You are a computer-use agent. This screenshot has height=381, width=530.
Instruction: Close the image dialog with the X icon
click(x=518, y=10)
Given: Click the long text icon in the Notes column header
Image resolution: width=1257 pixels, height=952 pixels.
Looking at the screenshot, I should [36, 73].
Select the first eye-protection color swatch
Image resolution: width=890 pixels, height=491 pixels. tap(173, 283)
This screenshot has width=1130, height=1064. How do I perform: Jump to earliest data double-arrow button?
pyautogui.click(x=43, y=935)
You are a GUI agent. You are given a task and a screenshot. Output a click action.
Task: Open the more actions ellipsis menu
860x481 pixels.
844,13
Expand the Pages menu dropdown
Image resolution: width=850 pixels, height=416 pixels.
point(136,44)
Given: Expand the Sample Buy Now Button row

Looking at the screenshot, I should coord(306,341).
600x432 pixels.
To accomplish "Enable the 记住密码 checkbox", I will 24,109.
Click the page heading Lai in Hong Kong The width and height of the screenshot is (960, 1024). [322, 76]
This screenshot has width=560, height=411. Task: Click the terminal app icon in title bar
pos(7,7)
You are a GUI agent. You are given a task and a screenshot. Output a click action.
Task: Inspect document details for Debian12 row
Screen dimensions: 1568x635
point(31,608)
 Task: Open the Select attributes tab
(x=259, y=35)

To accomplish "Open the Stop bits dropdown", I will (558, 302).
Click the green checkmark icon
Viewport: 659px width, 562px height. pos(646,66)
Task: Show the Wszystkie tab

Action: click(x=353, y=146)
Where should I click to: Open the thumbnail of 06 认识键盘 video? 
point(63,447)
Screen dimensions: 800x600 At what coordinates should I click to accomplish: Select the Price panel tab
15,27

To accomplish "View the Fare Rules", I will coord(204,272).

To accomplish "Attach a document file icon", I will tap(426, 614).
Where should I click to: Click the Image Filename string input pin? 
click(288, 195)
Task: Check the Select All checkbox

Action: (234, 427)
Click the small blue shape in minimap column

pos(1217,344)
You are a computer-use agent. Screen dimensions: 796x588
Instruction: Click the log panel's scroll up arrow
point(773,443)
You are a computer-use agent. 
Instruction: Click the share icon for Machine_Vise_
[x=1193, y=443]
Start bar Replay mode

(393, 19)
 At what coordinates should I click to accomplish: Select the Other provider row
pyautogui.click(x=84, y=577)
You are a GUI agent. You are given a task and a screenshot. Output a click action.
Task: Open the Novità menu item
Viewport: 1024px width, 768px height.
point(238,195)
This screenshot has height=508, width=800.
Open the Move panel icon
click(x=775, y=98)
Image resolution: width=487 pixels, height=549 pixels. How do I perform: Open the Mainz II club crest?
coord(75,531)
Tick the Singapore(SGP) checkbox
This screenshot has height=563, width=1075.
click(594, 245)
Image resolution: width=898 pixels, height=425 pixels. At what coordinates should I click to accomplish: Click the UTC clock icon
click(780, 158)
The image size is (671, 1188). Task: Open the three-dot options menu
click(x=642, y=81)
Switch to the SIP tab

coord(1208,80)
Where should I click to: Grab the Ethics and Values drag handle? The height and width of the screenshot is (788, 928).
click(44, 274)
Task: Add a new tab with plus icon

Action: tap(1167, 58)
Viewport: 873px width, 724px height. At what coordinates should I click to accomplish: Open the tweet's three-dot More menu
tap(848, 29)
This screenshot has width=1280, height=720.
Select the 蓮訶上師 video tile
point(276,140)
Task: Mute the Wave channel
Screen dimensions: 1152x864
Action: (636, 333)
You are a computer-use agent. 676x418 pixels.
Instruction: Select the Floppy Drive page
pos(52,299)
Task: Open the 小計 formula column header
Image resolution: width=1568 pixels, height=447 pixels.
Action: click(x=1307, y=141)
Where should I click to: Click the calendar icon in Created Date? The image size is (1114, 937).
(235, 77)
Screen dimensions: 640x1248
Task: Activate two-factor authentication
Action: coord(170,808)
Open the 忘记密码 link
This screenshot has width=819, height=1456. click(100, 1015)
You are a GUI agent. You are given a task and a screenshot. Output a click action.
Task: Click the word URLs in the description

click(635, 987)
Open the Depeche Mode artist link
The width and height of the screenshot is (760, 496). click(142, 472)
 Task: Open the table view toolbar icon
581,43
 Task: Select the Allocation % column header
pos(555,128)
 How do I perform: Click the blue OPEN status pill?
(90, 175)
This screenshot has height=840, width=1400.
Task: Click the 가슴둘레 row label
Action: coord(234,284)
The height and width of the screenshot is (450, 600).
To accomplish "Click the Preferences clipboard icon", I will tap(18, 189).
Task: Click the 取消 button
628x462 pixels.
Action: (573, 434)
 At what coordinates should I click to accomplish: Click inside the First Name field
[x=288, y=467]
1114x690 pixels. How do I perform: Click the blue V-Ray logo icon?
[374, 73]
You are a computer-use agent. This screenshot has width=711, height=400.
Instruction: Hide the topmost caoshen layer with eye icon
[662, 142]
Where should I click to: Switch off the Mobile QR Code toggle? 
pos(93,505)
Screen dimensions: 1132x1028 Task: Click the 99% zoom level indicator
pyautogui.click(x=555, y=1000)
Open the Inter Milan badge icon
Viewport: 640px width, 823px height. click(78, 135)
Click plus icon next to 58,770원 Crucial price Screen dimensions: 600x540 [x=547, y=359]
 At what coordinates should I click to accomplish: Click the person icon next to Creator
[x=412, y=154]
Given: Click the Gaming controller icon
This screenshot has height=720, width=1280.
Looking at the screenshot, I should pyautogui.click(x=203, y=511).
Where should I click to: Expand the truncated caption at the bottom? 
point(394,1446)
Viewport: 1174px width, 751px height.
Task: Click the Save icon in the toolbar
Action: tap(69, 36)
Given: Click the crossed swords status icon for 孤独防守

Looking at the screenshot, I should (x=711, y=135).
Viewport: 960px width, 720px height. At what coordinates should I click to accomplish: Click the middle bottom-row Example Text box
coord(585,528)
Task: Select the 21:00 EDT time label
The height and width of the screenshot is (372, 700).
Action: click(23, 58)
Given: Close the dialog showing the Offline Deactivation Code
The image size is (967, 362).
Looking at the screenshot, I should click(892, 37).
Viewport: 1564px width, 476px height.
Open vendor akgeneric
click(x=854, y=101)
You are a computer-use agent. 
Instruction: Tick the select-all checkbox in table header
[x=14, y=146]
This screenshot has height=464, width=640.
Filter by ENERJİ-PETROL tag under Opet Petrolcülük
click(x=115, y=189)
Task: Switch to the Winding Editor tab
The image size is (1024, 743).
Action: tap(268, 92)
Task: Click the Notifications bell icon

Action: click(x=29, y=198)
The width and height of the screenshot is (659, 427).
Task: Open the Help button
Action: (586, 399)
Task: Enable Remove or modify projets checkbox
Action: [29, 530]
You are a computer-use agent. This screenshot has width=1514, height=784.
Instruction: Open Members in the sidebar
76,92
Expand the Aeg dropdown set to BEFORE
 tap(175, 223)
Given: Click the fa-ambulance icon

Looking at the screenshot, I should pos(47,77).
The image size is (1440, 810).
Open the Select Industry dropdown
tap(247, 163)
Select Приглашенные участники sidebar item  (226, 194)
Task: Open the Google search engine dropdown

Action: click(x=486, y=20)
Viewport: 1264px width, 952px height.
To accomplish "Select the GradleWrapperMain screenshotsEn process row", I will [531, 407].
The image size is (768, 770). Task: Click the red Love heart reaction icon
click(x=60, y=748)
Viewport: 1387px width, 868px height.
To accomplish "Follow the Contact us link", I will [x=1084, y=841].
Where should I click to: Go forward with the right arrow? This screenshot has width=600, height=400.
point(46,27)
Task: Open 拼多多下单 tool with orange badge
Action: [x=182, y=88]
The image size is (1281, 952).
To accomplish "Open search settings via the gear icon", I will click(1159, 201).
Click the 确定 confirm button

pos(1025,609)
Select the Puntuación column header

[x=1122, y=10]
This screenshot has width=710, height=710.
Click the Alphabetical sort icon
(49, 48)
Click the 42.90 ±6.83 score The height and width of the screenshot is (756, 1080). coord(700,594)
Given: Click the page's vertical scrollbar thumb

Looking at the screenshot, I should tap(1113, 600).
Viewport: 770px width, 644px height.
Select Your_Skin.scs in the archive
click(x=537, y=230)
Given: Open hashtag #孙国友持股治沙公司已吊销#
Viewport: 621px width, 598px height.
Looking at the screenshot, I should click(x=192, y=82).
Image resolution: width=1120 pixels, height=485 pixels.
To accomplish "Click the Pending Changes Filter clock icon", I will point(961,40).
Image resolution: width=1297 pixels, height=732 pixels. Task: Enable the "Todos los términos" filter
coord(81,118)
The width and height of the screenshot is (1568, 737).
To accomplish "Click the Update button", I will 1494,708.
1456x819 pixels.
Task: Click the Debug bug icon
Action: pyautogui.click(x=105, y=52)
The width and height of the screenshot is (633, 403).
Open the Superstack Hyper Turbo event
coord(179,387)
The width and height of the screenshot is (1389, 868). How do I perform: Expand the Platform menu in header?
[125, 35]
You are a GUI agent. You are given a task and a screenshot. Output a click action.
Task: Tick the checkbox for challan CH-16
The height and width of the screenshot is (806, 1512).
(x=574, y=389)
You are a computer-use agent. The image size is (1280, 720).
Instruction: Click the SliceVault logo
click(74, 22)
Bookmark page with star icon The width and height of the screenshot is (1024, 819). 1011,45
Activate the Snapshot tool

◆ ◆ ◆

Among the entries above, locate the lines containing "Task: Mute the Wave channel" and "Task: Open the 小計 formula column header", and transcribe exactly those two lines and all lines between.

Answer section:
Task: Mute the Wave channel
Screen dimensions: 1152x864
Action: (636, 333)
You are a computer-use agent. 676x418 pixels.
Instruction: Select the Floppy Drive page
pos(52,299)
Task: Open the 小計 formula column header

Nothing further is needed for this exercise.